Task objective: For the word "will", return each line of the data in which it occurs.

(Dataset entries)
[Start of section]
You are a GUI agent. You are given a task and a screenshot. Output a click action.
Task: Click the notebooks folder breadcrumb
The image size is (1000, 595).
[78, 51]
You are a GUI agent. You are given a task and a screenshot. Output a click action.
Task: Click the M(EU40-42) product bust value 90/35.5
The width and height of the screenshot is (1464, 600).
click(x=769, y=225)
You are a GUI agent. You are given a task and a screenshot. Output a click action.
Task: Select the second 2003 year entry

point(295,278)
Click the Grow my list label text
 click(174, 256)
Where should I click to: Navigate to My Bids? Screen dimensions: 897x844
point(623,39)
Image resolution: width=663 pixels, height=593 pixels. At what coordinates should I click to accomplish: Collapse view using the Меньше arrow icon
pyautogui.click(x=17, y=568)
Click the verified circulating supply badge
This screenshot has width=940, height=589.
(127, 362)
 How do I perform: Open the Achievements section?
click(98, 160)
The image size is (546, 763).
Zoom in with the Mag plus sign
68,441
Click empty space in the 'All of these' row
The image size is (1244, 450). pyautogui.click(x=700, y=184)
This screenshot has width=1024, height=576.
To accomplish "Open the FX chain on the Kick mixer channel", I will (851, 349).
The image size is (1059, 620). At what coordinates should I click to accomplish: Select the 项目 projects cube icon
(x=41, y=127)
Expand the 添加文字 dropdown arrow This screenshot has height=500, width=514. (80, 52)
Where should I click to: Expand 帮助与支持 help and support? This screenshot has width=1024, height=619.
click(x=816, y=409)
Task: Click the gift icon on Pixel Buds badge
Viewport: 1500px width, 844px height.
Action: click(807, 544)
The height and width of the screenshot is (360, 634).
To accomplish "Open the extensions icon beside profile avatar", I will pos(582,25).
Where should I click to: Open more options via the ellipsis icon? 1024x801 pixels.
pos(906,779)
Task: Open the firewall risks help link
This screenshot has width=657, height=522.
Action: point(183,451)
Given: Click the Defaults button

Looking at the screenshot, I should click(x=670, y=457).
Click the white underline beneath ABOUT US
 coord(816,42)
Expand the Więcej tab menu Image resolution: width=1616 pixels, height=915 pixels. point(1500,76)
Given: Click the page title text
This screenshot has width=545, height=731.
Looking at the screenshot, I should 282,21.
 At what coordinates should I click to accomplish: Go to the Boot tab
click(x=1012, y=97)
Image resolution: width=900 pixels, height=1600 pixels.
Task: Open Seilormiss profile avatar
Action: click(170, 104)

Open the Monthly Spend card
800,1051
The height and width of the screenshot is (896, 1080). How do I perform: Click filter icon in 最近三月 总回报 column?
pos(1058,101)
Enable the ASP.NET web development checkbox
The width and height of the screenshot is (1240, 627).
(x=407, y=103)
[End of section]
Answer area:
To accomplish "Open the FX chain on the Kick mixer channel", I will (851, 349).
To accomplish "Open the extensions icon beside profile avatar", I will pos(582,25).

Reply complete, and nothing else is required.